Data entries
• • • •

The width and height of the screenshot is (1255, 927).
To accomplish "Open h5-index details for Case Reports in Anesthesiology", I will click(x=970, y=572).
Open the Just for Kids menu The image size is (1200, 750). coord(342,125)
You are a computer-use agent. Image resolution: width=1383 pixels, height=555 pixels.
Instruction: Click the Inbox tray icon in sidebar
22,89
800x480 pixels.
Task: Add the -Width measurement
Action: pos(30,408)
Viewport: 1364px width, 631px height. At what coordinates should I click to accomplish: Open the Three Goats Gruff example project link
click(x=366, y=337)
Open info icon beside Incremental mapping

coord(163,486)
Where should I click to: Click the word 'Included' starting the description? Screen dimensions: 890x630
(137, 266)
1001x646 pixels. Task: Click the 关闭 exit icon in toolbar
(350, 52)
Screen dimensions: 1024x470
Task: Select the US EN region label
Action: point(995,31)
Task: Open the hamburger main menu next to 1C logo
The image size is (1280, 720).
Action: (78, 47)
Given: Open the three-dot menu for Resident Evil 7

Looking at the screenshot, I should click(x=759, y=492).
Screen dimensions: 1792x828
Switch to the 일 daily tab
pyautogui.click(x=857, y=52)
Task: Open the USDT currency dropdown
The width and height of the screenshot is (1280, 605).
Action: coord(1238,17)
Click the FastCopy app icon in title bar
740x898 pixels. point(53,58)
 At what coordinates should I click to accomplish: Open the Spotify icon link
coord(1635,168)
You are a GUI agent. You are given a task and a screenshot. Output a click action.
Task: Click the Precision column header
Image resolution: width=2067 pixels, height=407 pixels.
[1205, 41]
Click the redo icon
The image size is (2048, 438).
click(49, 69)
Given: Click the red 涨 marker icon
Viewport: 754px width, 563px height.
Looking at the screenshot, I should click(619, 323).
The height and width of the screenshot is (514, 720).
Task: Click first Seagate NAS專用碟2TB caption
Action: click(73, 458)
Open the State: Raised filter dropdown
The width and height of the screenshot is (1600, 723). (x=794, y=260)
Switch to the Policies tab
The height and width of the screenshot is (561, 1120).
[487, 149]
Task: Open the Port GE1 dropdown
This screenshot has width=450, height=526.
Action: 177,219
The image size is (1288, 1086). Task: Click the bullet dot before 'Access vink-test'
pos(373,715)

• • • •

### What is needed
Take the lines from the one containing "Viewport: 754px width, 563px height." through the final line of the entries above, and set them down exactly, with nothing added.

### Answer below
Viewport: 754px width, 563px height.
Looking at the screenshot, I should click(619, 323).
The height and width of the screenshot is (514, 720).
Task: Click first Seagate NAS專用碟2TB caption
Action: click(73, 458)
Open the State: Raised filter dropdown
The width and height of the screenshot is (1600, 723). (x=794, y=260)
Switch to the Policies tab
The height and width of the screenshot is (561, 1120).
[487, 149]
Task: Open the Port GE1 dropdown
This screenshot has width=450, height=526.
Action: 177,219
The image size is (1288, 1086). Task: Click the bullet dot before 'Access vink-test'
pos(373,715)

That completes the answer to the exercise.